- **Problem details**
Output each line of the items below that contains the string "accomplish".

- **Records**
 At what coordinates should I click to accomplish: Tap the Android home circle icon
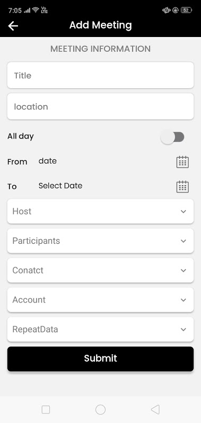(100, 409)
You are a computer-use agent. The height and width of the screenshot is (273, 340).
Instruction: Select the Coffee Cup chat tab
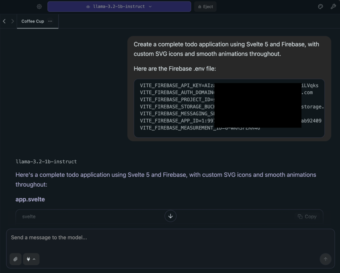pos(33,21)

- **Answer to the problem**
 At what coordinates should I click to accomplish: Tap the Android home circle icon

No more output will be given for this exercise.